**Task**
Go through the entries below and print, exactly, the lines starting at the one with "The image size is (665, 195)." and ending at the one with "Task: Insert Nombre de archivo element", keeping both ends and no others.

**Data extract**

────────────────────────────────────────

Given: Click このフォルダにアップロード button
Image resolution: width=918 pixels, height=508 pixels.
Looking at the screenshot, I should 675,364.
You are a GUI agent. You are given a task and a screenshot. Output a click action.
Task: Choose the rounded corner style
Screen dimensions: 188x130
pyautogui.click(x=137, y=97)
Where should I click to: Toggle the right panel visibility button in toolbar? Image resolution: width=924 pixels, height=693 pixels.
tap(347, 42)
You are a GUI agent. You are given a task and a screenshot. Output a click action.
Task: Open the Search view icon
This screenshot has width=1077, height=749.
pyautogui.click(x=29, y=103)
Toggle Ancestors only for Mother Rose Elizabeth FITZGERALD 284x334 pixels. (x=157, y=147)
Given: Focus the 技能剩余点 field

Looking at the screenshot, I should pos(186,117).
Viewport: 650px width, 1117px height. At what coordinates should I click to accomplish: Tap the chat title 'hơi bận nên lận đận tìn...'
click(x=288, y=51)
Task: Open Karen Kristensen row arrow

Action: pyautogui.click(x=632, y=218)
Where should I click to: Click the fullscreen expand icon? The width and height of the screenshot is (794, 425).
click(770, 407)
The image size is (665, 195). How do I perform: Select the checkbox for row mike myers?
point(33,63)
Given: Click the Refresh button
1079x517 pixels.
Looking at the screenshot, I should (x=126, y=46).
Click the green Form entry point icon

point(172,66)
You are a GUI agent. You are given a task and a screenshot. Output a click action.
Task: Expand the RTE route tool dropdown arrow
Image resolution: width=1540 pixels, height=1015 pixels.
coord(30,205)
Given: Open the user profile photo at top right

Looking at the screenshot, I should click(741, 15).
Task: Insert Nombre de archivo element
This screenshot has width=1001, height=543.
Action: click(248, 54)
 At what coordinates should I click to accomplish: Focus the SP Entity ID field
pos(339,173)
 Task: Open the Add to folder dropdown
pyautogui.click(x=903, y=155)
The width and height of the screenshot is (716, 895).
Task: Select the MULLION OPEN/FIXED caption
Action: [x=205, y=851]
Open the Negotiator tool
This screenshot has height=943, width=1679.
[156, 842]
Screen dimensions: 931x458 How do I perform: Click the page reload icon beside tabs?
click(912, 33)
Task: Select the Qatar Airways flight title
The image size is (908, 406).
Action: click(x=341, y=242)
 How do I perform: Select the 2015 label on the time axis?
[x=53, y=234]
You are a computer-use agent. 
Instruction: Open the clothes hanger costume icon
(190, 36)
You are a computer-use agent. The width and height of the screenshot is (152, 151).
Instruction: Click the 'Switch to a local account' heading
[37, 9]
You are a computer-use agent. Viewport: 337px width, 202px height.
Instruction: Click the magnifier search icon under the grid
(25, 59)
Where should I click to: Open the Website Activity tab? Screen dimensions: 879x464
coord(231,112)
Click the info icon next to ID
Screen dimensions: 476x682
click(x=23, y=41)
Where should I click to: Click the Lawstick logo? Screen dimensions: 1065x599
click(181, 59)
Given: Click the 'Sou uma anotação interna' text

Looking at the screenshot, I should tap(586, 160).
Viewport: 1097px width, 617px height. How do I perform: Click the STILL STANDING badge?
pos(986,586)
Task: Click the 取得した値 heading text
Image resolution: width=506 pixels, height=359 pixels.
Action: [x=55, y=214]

────────────────────────────────────────

**Result of the exercise**
The image size is (665, 195). How do I perform: Select the checkbox for row mike myers?
point(33,63)
Given: Click the Refresh button
1079x517 pixels.
Looking at the screenshot, I should (x=126, y=46).
Click the green Form entry point icon

point(172,66)
You are a GUI agent. You are given a task and a screenshot. Output a click action.
Task: Expand the RTE route tool dropdown arrow
Image resolution: width=1540 pixels, height=1015 pixels.
coord(30,205)
Given: Open the user profile photo at top right

Looking at the screenshot, I should click(741, 15).
Task: Insert Nombre de archivo element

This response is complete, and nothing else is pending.